#### Document excerpt:
"""

Agrawal, S.C. (J) Agrawal, S.C. (J) Punchhi, M.M. Jeevan Reddy, B.P. (J)

CITATION: 1994 SCC (5) 121 JT 1994 (7) 1 1994 SCALE (3)77

ACT:

HEAD NOTE:

The Judgment of the Court was delivered by S.C. AGRAWAL, J.- Leave granted in SLP (C) No. 6468 of 1980.

2.These appeals raise a common question involving the interpretation of Section 9(2)(a) of the Pondicherry Land Reforms (Fixation of Ceiling on Land) Act, 1973 (hereinafter referred to as 'the Act'). The question is : Whether Section 9(2)(a), which provides that for the purpose of calculating, after the appointed day, the ceiling area of a family holding land on the appointed day in excess of 6 standard hectares, the authorised officer shall take into account only those members of that family who are alive on the notified date, requires that in cases where on the appointed day one of the members of the family is an unmarried daughter or a minor son and the said unmarried daughter gets married or the minor son attains majority after the 123 appointed day and before the notified date, the share of the said daughter or son inthe family holding should be excluded for the purpose of fixing the ceiling area of the family.

3. The Act has been enacted to provide for the fixation of ceiling on agricultural land holdings and for certain other matters connected therewith in the regions of Pondicherry and Karaikal. Under sub-section (4) of Section 2, the expression "appointed day" has been defined to mean the 24th day of January 1971. The expression "family" has been defined in sub-section (10) of Section 2 as under :

"family', in relation to a person, means the person, the wife or husband, as the case may be, of such person and his or her minor sons and unmarried daughters." 4."Notified date" has been defined in Section 2(24) to mean the date specified in the notification issued by the Government under sub-section (1) of Section 7. Section 4 fixes the ceiling area as 6 standard hectares in the case of every person and in the case of every family consisting of not more than five members. Where the family consists of more than five members the ceiling area is enhanced by 1.2 standard hectares for every member of the family in excess of five but the total extent of land held by any family shall in no case exceed twice the ceiling area, i.e., 12 standard hectares. In subsection (4) of Section 4 it has been laid down "4. (4) In calculating the extent of land held by any person, any land which was transferred by sale, gift or otherwise or partitioned by that person after the appointed day but before the commencement of this Act, shall be taken into account as if such land had not been transferred or partitioned as the case may be." Section 6 provides as under:

"6. On and from the appointed day, no person shall, except as otherwise provided in this Act, but subject to the provisions of Chapter VI, be entitled to hold land in excess of the ceiling area :

Provided that in calculating the total extent of land held by any person, the authorised officer may, for reasons to be recorded in writing permit any person to hold land in excess of the ceiling area if the extent of excess of land does not exceed 0.2 hectare in the case of wet land and 0.4 hectare in the case of dry land."

"""

#### Task statement:
Continue the court judgment on Pondicherry land ceilings, picking up after its last sentence.

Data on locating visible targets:
"""

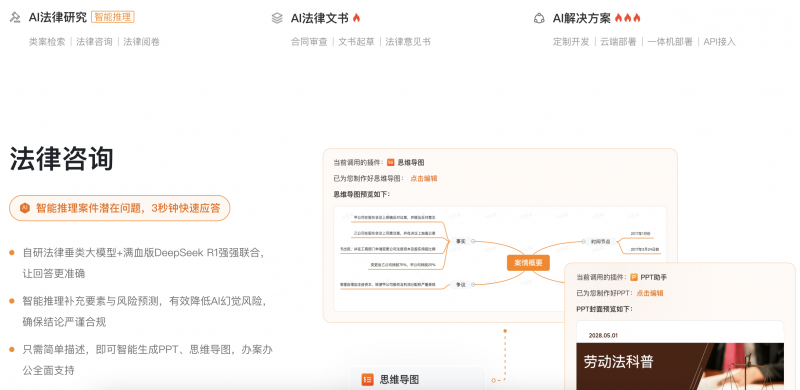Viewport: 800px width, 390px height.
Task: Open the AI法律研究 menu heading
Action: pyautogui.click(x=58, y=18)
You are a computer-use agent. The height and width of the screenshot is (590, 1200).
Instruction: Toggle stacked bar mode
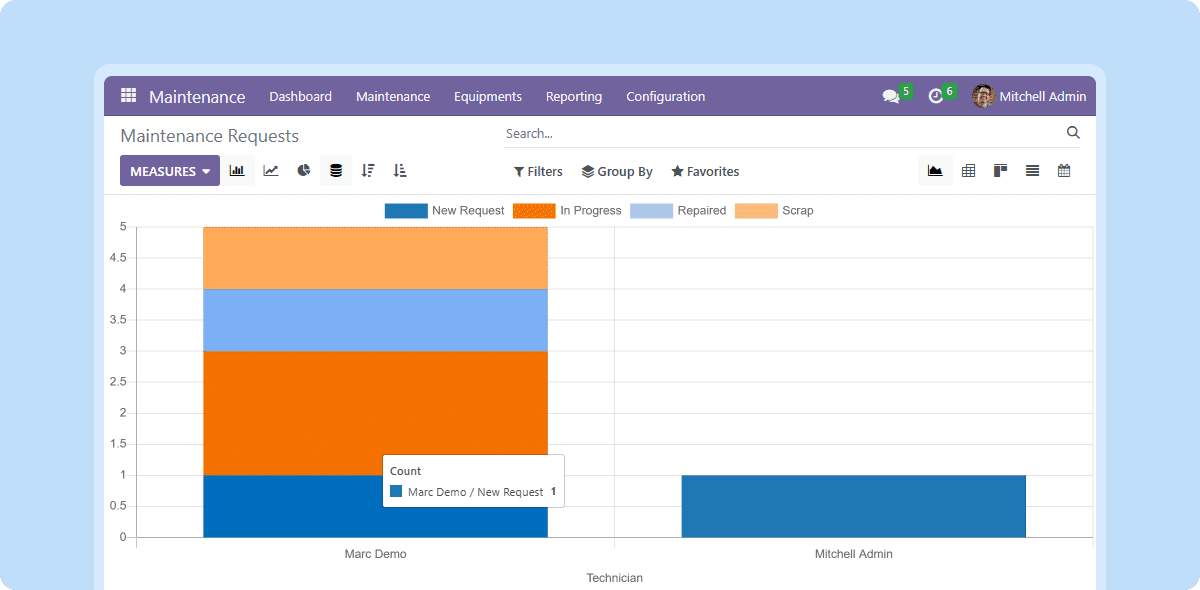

"""

#### Result for this task:
5. Section 7 requires that within thirty days from such date as may be specified in the notification issued by the Government in this behalf, every person, who, on the appointed day, held land in excess of the ceiling area shall, in respect of all land held by such person on such day, furnish to the authorised officer within whose jurisdiction the holding of such person or the major part thereof is situated, a return containing the particulars specified in clauses (i) to (viii) of sub-section (1). In case where a person who has held land in excess of the ceiling area fails to furnish the return under Section 7 or furnishes an incorrect or incomplete return sub-section (1) of Section 8 124 empowers the authorised officer to issue a notice requiring such a person to furnish the return or the additional particulars, as the case may be, within the time specified in the notice. Where a person on whom notice has been served under sub-section (1) of Section 8, fails to furnish the return, or the additional particulars, as the case may be, within the time specified in that notice, or within the further time allowed by the authorised officer, the authorised officer is empowered by sub-section (2) of Section 8 to obtain necessary information either by himself or through such agency as he thinks fit. Under sub-section (1) of Section 9 the authorised officer is required to prepare a draft statement in respect of each person holding or deemed to have held land in excess of the ceiling area. The said draft statement is required to contain the particulars mentioned in sub-clauses (i) to (xi) of clause (b) of Section 9(1).

6. Sub-section (2) of Section 9 provides as under (a)For the purpose of calculating after the appointed day the ceiling area of a family holding land on the appointed day in excess of 6 standard hectares, the authorised officer shall take into account only those members of that family who are alive on the notified day.

(b)For the purpose of calculating after the appointed day, the ceiling area of any other family, the authorised officer shall take into account only those members of that family who are alive on the date of the preparation of the draft statement under sub-section (1)."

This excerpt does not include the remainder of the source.